(Seitenauszug)
/---

# Deutsche Übersetzung für RivaTuner



## McZonk (11. Oktober 2007)

*Deutsche Übersetzung für RivaTuner*

Unser PCGH Extreme User jetztaber hat eine deutsche Lokalisation für den RivaTuner 2.05 entwickelt.

Derzeit trägt seine Übersetzung die Version 2.5.0.0.0 und bringt dem üblicherweise komplett in Englisch gehaltenen Tool *komplett* die deutsche Sprache bei. 

Hierzu muss der User lediglich die aktuelle Version hier herunterladen. Durch einen Doppelklick auf die *.rtu Datei bindet der RivaTuner das Sprachpaket automatisch ein. Nach einem Neustart des Tools muss lediglich noch die Sprache Deutsch gewählt werden:




			Dieser Inhalt steht nur eingeloggten Mitgliedern zur Verfügung.
        



Von nun an versteht das Powertool die deutsche Sprache und der Umgang mit den zahlreichen Einstellmöglichkeiten sollte sich um einiges einfacher gestalten.

Für Fragen und Anregungen steht dieser Thread hier im PCGH Extreme Forum  bereit.

[Edit:die Sprachdatei kann nun direkt hier im Posting heruntergeladen werden]

Quelle: Eigene


----------



## HeNrY (11. Oktober 2007)

*AW: Deutsche Übersetzung für RivaTuner*

Sehr fein  1+ mit Sternchen!


----------



## Hansa23 (11. Oktober 2007)

*AW: Deutsche Übersetzung für RivaTuner*

Ich dachte die Übersetzung wäre für die Version 2.05 aber ich bekomme angezeigt das die Übesetzung für die version 2.02 sei. Wie kann das sein????





			Dieser Inhalt steht nur eingeloggten Mitgliedern zur Verfügung.


----------



## McZonk (11. Oktober 2007)

\---

(Datenauszug)
/---

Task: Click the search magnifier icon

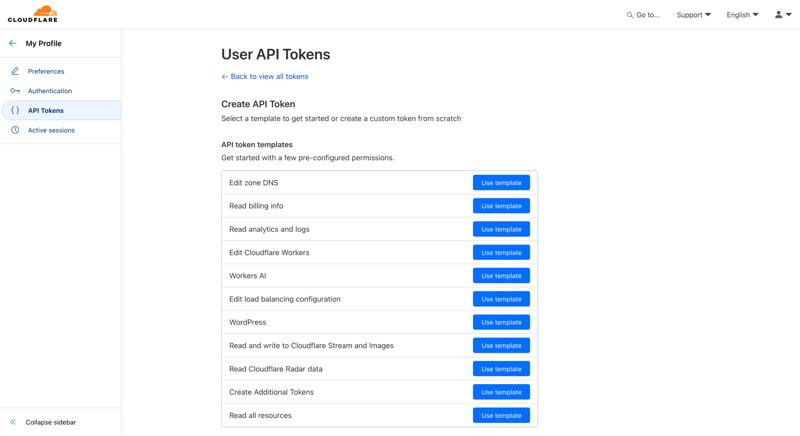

\---

(Ihre Aufgaben)
a. Prüfen Sie, ob die folgenden Aussagen mit dem Seitenauszug übereinstimmen, und antworten Sie jeweils mit Ja oder Nein samt den entscheidenden Worten im genauen Wortlaut: (i) Die Übersetzung trägt derzeit die Version 2.5.0.0.0. (ii) Das Sprachpaket muss von Hand in einen Programmordner kopiert werden. (iii) Hansa23 wird angezeigt, die Übersetzung sei für Version 2.02.
b. Kopieren Sie aus dem Seitenauszug wortgetreu die Passage von „[Edit:die Sprachdatei kann“ bis einschließlich „1+ mit Sternchen!“.
Die Daten stammen aus einer anderen Quelle als der Seitenauszug.

(Lösungen)
a.
(i) Ja: „Derzeit trägt seine Übersetzung die Version 2.5.0.0.0“
(ii) Nein: „Durch einen Doppelklick auf die *.rtu Datei bindet der RivaTuner das Sprachpaket automatisch ein.“
(iii) Ja: „ich bekomme angezeigt das die Übesetzung für die version 2.02 sei“

b.
[Edit:die Sprachdatei kann nun direkt hier im Posting heruntergeladen werden]

Quelle: Eigene


----------



## HeNrY (11. Oktober 2007)

*AW: Deutsche Übersetzung für RivaTuner*

Sehr fein  1+ mit Sternchen!